L'émigration des juifs français vers Israël a doublé en 2002 proposé par Zoubir
(© LE MONDE Texte d'origine: Lundi 6 janvier 2003).
Jérusalem correspondance
C'est un record jamais atteint depuis trente ans : d'après le ministère israélien de l'intégration, 2 326 juifs français ont émigré en Israël en 2002, au lieu de 1 156 l'année précédente, soit un doublement des effectifs. A l'exception de celle issue d'Argentine (+ 317 %), l'immigration en provenance de France est celle qui enregistre la plus forte hausse en 2002. Il faut remonter à 1972, dernière grande année d'immigration française faisant suite à la guerre de six jours, pour trouver un chiffre comparable. Cette année-là, 2 356 juifs français étaient arrivés en Israël.
A l'époque, les juifs de France avaient décidé d'immigrer pour partager le nouveau destin d'Israël, dont l'existence leur avait semblé en péril en 1967. Aujourd'hui, d'après l'association d'accueil des Français en Israël, l'Unifan, ce choix est avant tout le fruit d'un climat antisémite régnant en France depuis plus d'un an.
Tous ceux qui sont partis en Israël en 2002, adultes ou jeunes étudiants, en rêvaient depuis des années, mais la multiplication des actes et des agressions verbales antisémites ont joué un rôle de catalyseur. La peur et surtout un sentiment de malaise de ne plus se trouver à sa place dans la société française l'ont emporté. "Ces derniers temps, on se sentait honteux d'être juif. Du coup on était repliés sur nous-mêmes. C'était pesant", remarque Monique Tebeka, jeune maman de trois petits garçons, désolée de faire un tel constat sur cette France qu'elle aime tant.

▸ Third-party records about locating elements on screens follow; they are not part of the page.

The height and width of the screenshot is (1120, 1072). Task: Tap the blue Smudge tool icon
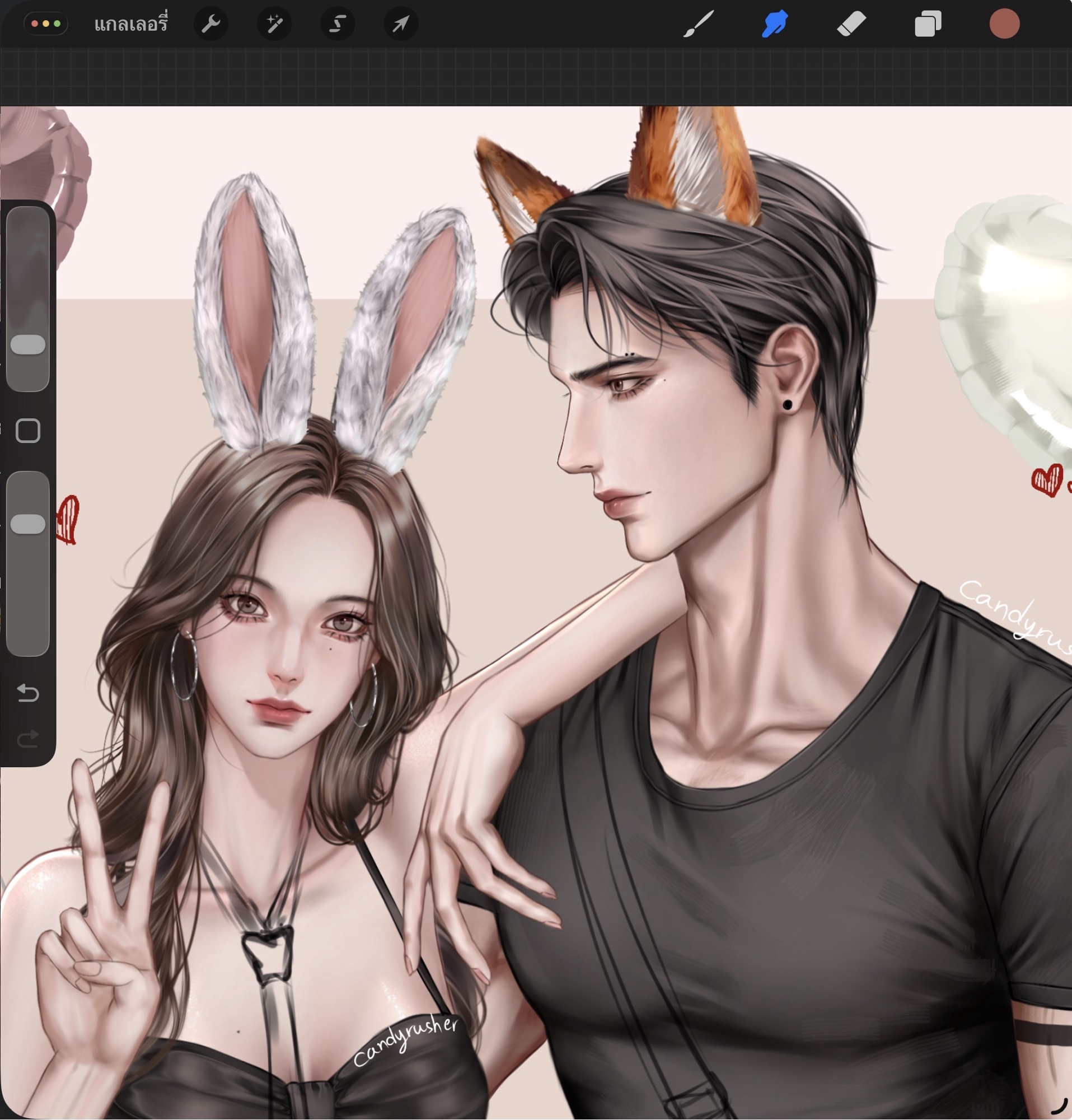[775, 24]
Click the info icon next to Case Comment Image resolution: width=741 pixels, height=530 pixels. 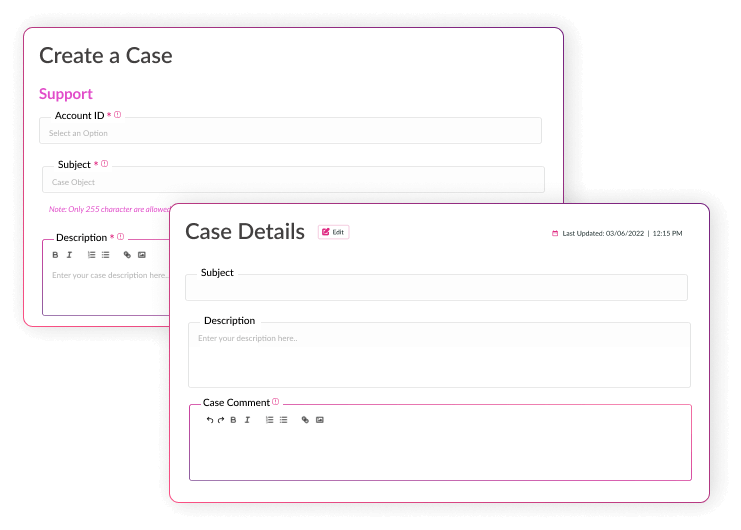(x=276, y=402)
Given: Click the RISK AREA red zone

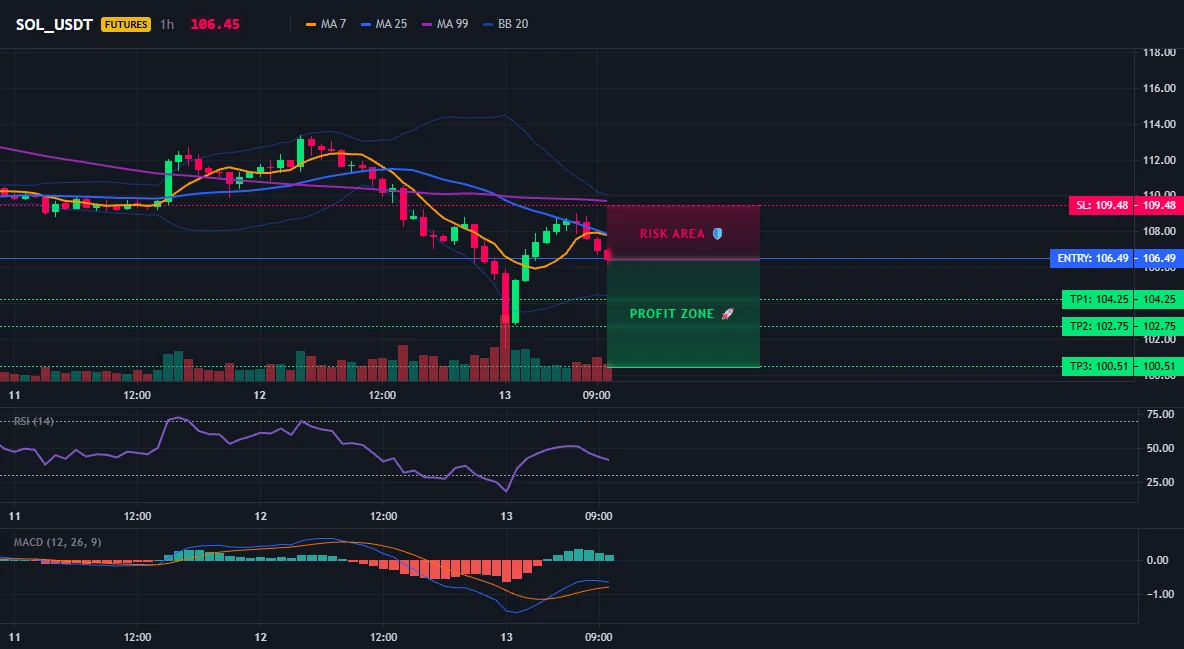Looking at the screenshot, I should pos(683,233).
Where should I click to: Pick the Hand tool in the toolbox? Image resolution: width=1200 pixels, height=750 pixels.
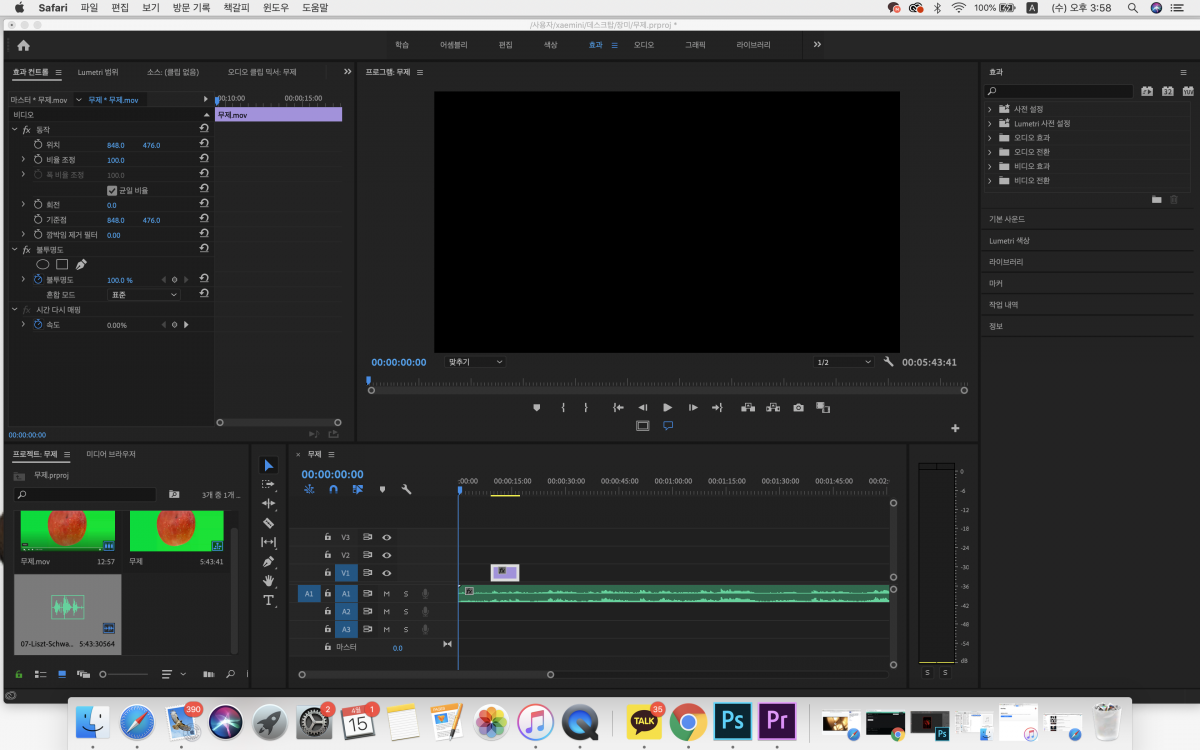(268, 581)
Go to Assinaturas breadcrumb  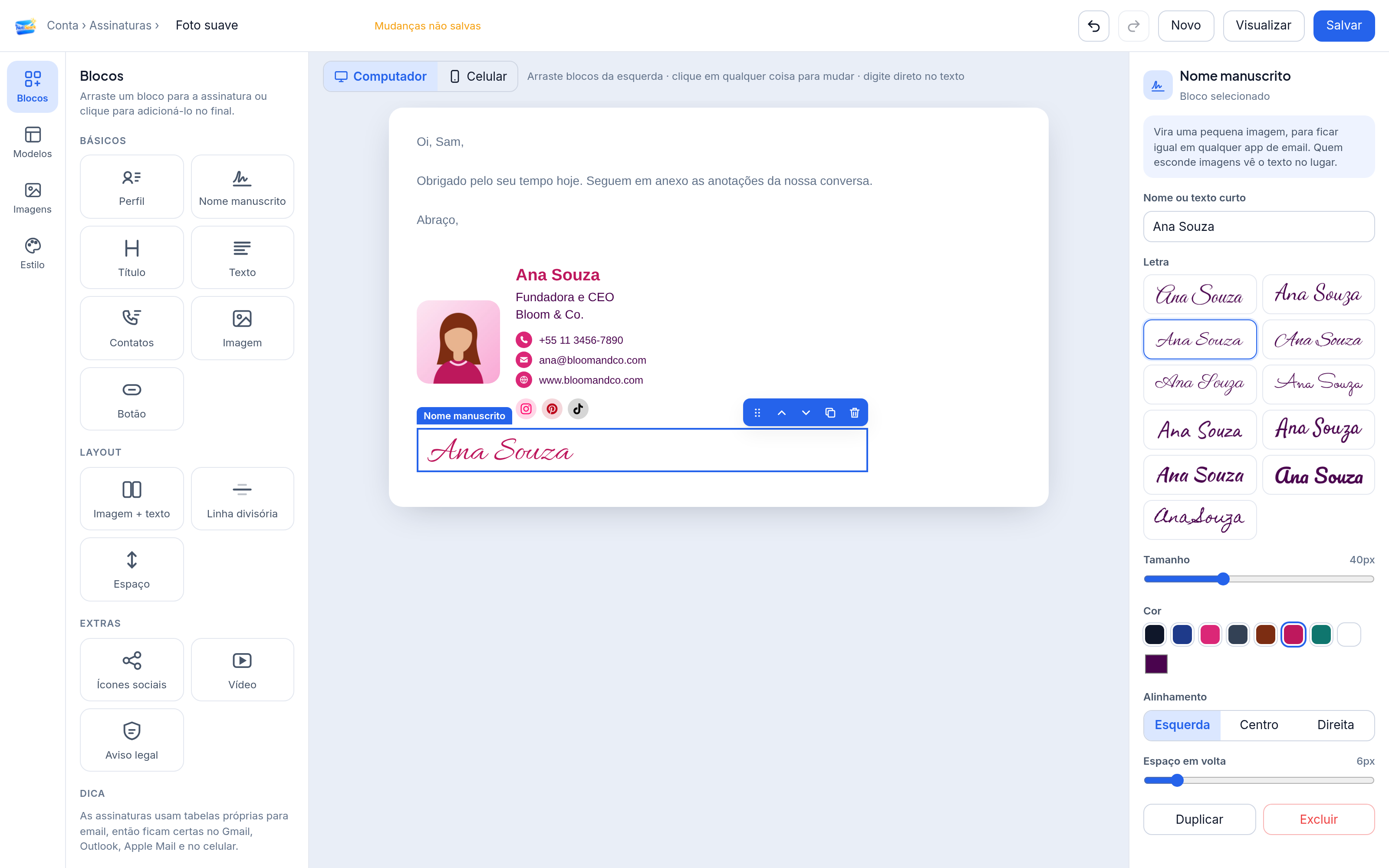tap(120, 25)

Monique et Rémy, arrivés en Israël à la fin août, ne sont pas très religieux mais veulent donner une éducation juive à leurs enfants sans que ceux-ci soient montrés du doigt.
Un soir de l'hiver 2001, Julie, 20 ans, originaire de la région parisienne, s'est fait agresser avec deux de ses copains portant kippa alors qu'ils étaient en chemin pour la synagogue. "Ça a convaincu ma mère de me laisser partir en Israël, explique la jeune fille, qui a déménagé à l'été 2002. Jusqu'à cette année, on était fiers d'être français. On ne l'est plus. Maintenant on est fiers d'être juifs." Julie et ses amis sont amers. Amers de s'être sentis rejeter par ce pays, dont ils étaient citoyens à part entière. Tous ont voté aux élections présidentielle et législatives et ce dès le premier tour.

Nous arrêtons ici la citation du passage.